熊本県動物管理センターへボランティア活動に行ってきました。寄贈された中古の犬舎を運搬し、センターの犬たちのお世話を少しだけお手伝いしました。

明後日、同施設内で熊本県が主催になって行われる譲渡会をひかえ、職員やボランティアのみなさんもその準備に忙しい様子でした。熊本のローカルテレビの取材も入り、被災後の動物管理センター内が多少混乱した状態を継続していることを、一般のみなさんにも知っていただくための情報提供も行われているとのことでした。
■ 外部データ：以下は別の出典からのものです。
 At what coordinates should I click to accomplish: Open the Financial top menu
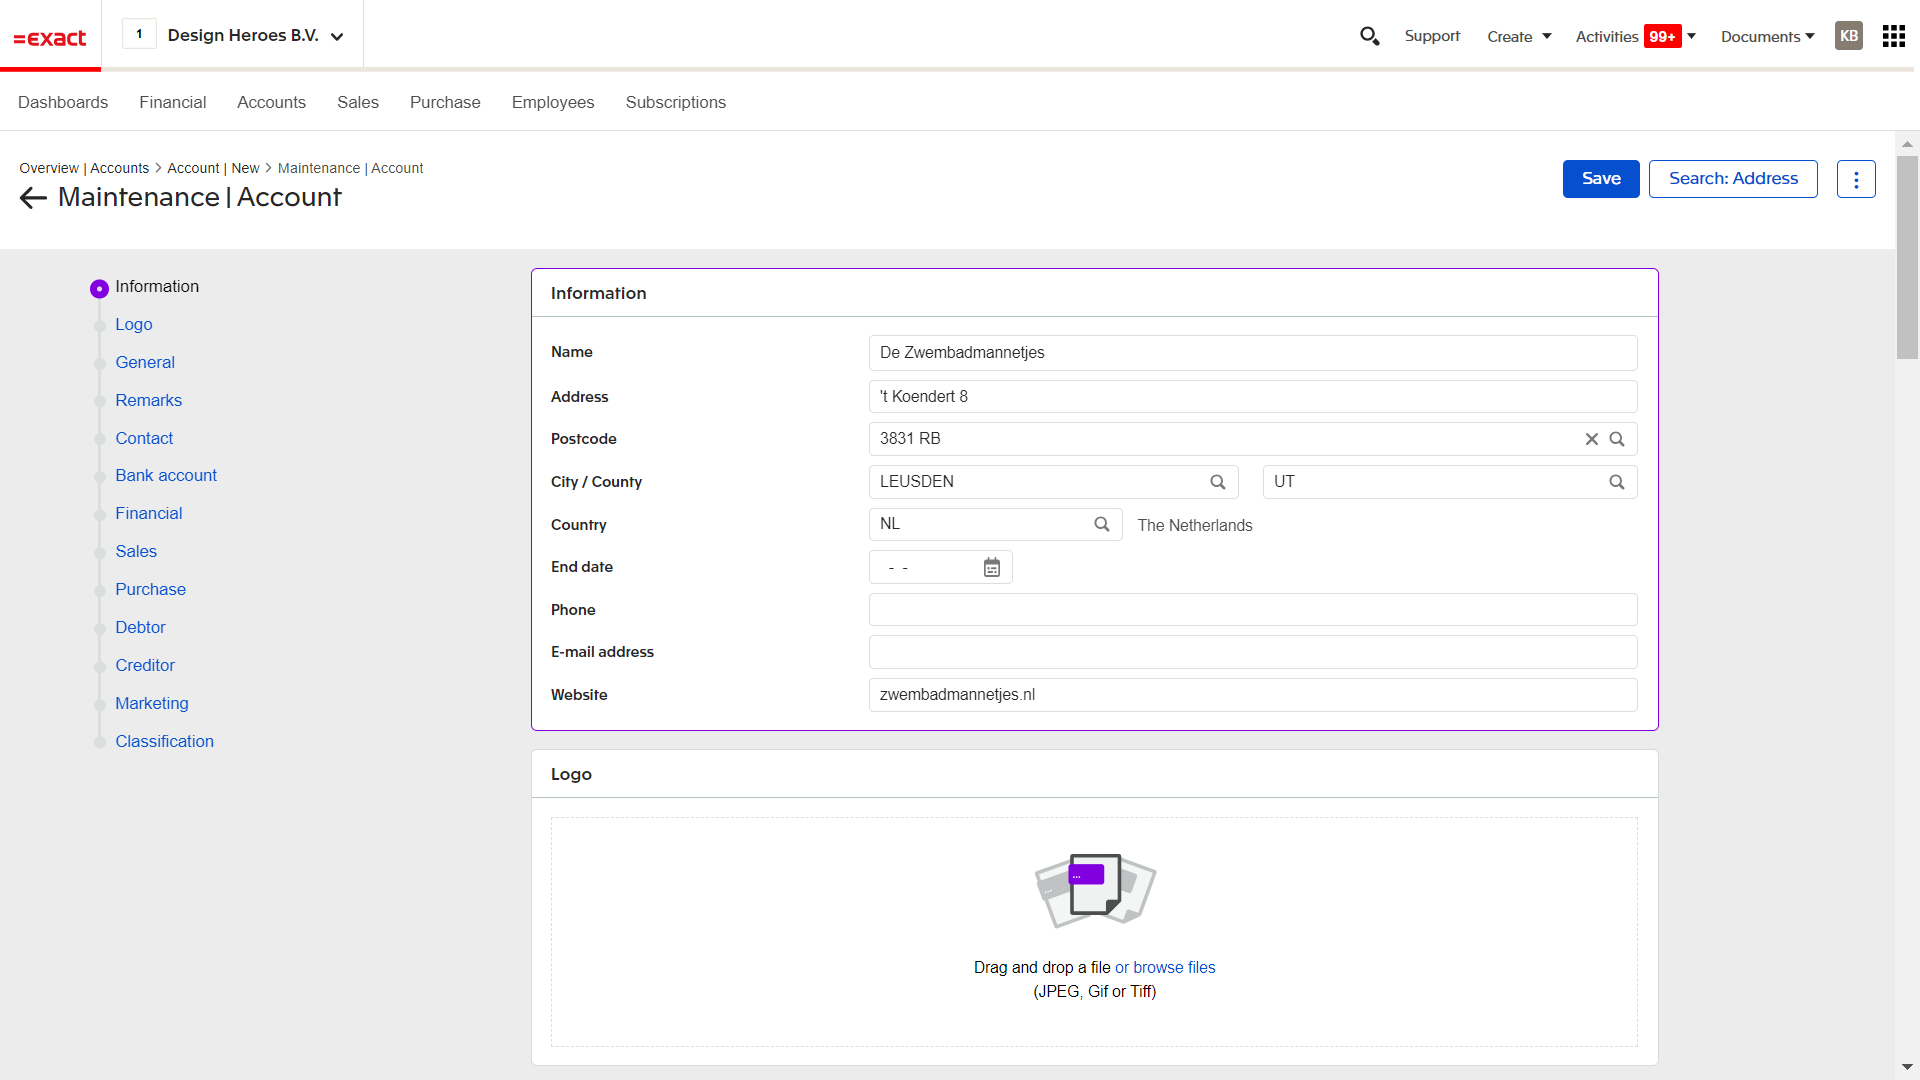coord(172,102)

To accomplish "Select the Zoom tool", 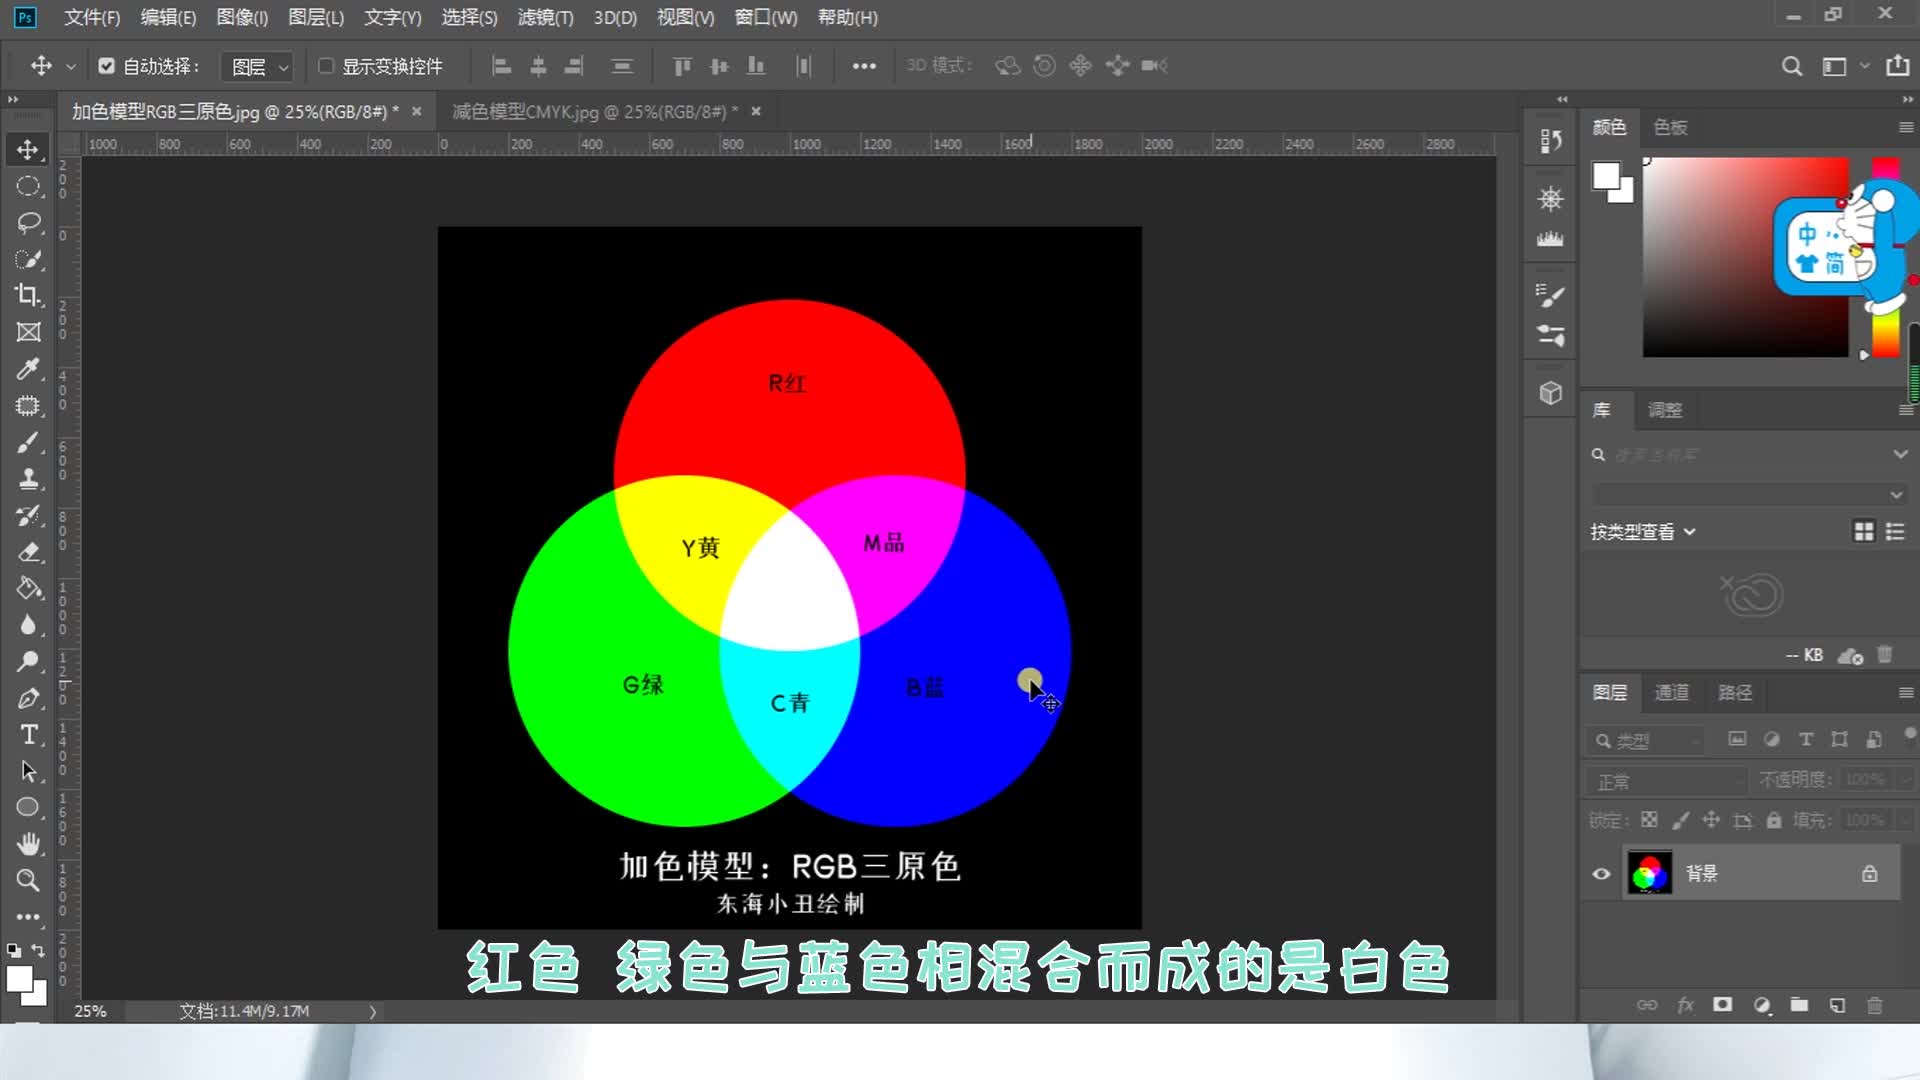I will click(x=28, y=880).
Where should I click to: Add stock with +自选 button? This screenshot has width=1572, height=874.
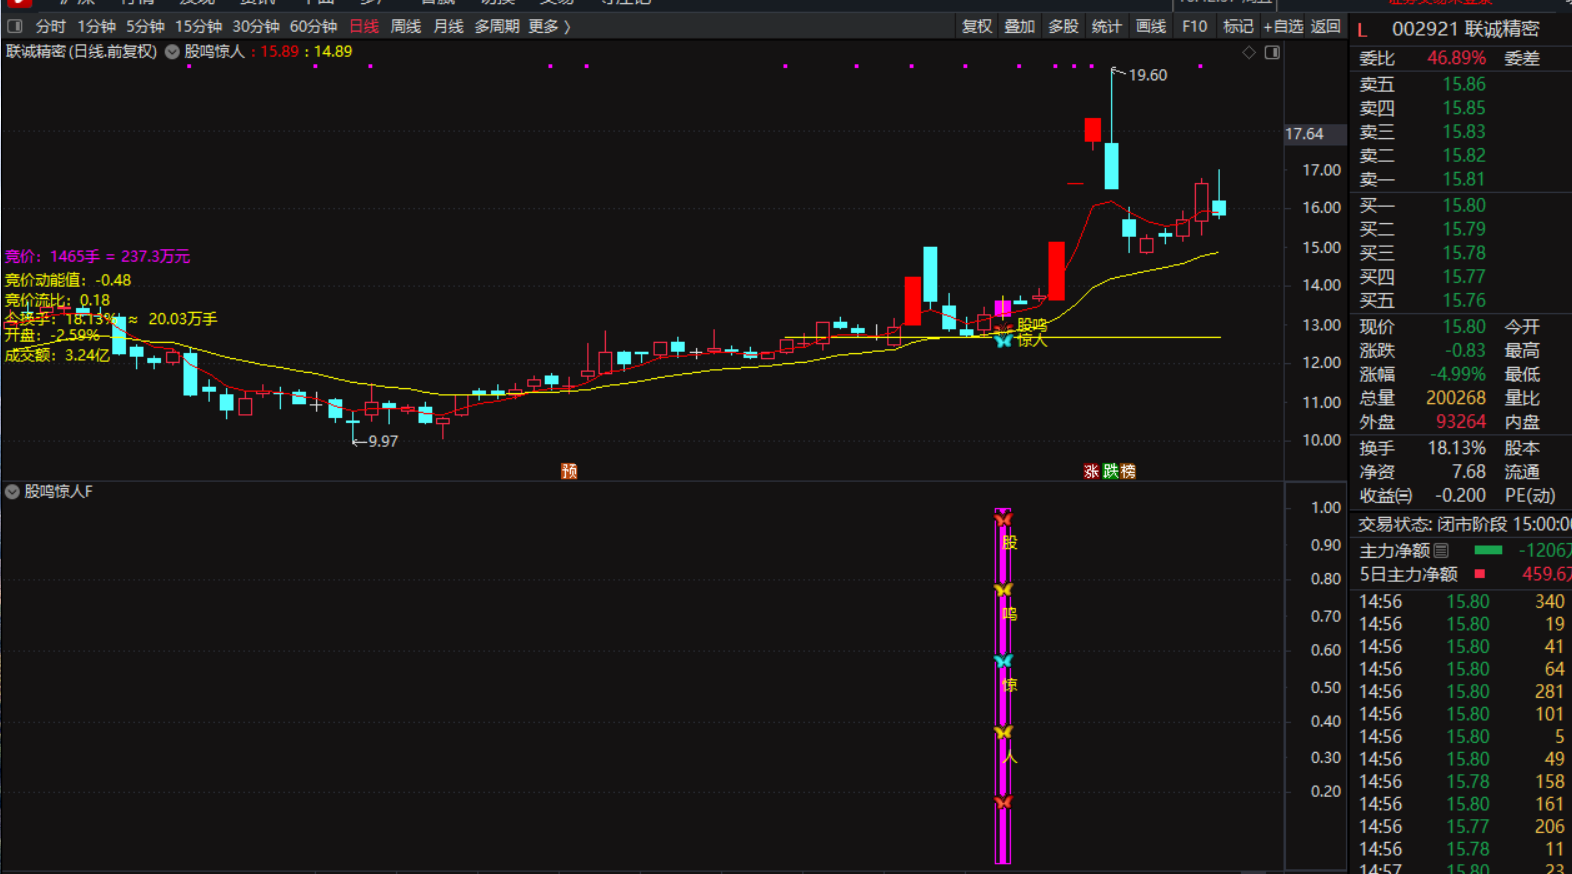tap(1283, 26)
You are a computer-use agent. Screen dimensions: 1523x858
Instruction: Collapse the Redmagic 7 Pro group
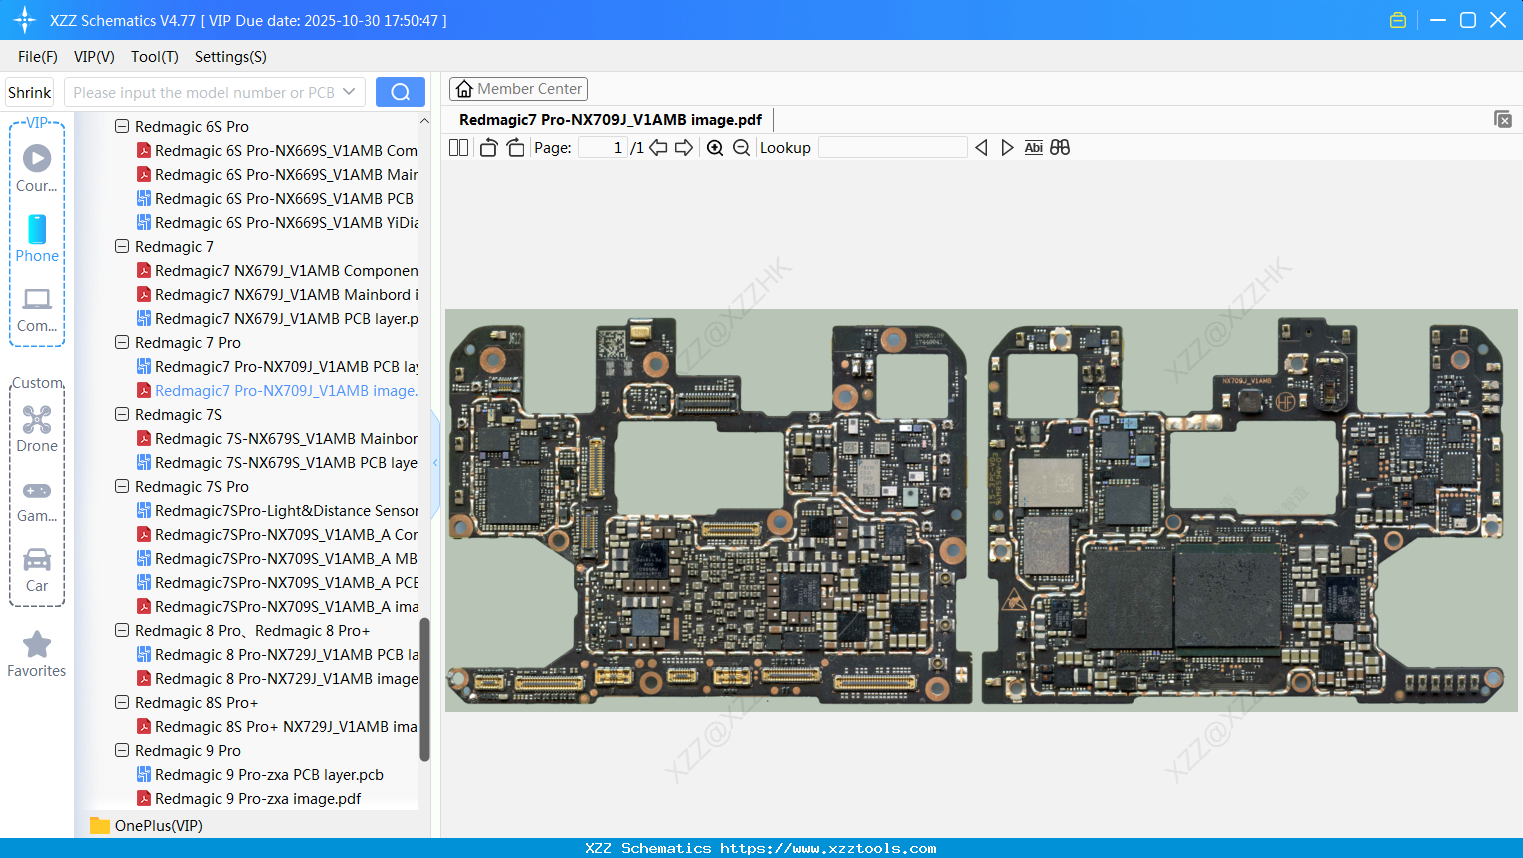click(121, 342)
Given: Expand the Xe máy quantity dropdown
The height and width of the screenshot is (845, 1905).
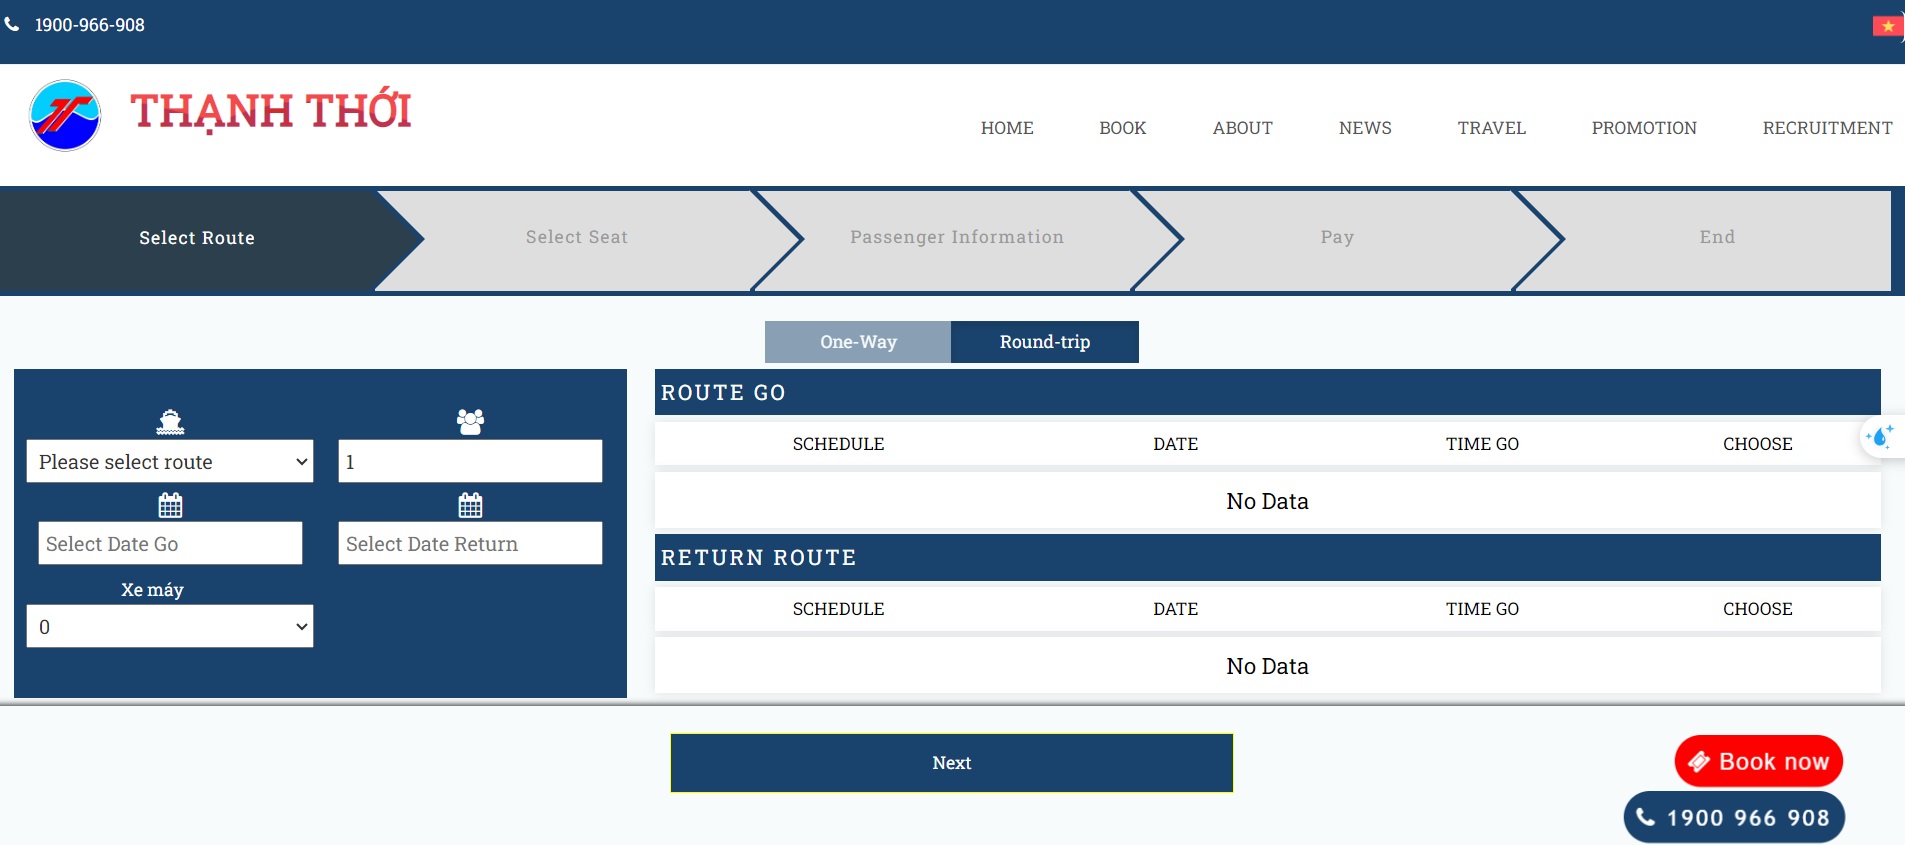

譲渡犬の中には、生後8週齢くらいの子犬たちも含まれています。動物愛護施設や保健所から犬を譲り受けようとする方々の多くが、成犬よりも子犬を希望されます。子犬の方がなつきやすい、かわいい、愛着がわくというのがその理由のようです。

でも、犬を迎えるには子犬よりも成犬の方がいいという点もあります。
たとえば、子犬には子犬を育てる環境が必要です。昼間は家族が外出してしまい、子犬がひとりになるのは、子犬を育てる環境として不十分です。子供さんに子犬育てを任せることはできません。子犬を育てる環境を整えていないのに子犬を迎えてしまうと、犬の成長と発達に影響を及ぼし、成犬になってから問題行動が起きる可能性があったり、人との接触が難しく、庭につないだまま飼うことになってしまうかもしれません。

その点、成犬は一定の時間であればひとりで留守番することができます。犬の性質も表面化しているため、どのような行動が出やすいのかを予測することも可能です。成犬の習慣化した行動には、好ましいものと、好ましくないものの両方がありますが、それらを事前に知った上で、犬を迎えることができるのです。そのため、自分が犬を迎えようとしている環境に、一番適してる犬を迎えることが可能です。

成犬の場合には、多頭で飼育されている環境では行動を抑えていることがあります。おとなしかったりあまり動かない犬が、一頭になると変わってしまうようになることもありますが、犬が変わったわけではありません。変わったのは環境です。
こうした間違いを防ぐためには、一頭ずつ個別に扱われる状況をつくる必要があります。ケージや犬舎をわける、食事をわける、一対一で接する、一定のテリトリーを与えるなどです。施設内でも可能な限りこれを行うことができますし、保護団体が一時預かりをする間にこうした環境を整えて、十分なケアをされていることもあります。

犬をどのようなところから譲渡するのかによって、成犬の見方は変わってきます。犬を見極める自信のない方は、信頼できる保護団体が預かっている犬や、ボランティアやプロのアドバイスを受けることが可能な環境で、犬との面会を行ってください。

今回の熊本の動物管理施設のボランティアを通して、私も様々なことを学んでいます。地震をきっかけに譲渡が必要な犬が急増したことによって、混乱を生じていることは事実です。ですが、これをどのように解決することが動物たちにとって有益であるのかを考える必要もあります。被災時とはいえ、人が犬を飼うというところから始まったことです。

譲渡のシステムもまた、人が犬を飼うために必要なシステムです。犬と暮らしているすべてのみなさんに知っていただきたいシステムです。これらのシステムはまだこれから整えていく必要があります。すでに犬と暮らしている方も、この譲渡に関するシステム作りに関心をもって参加してください。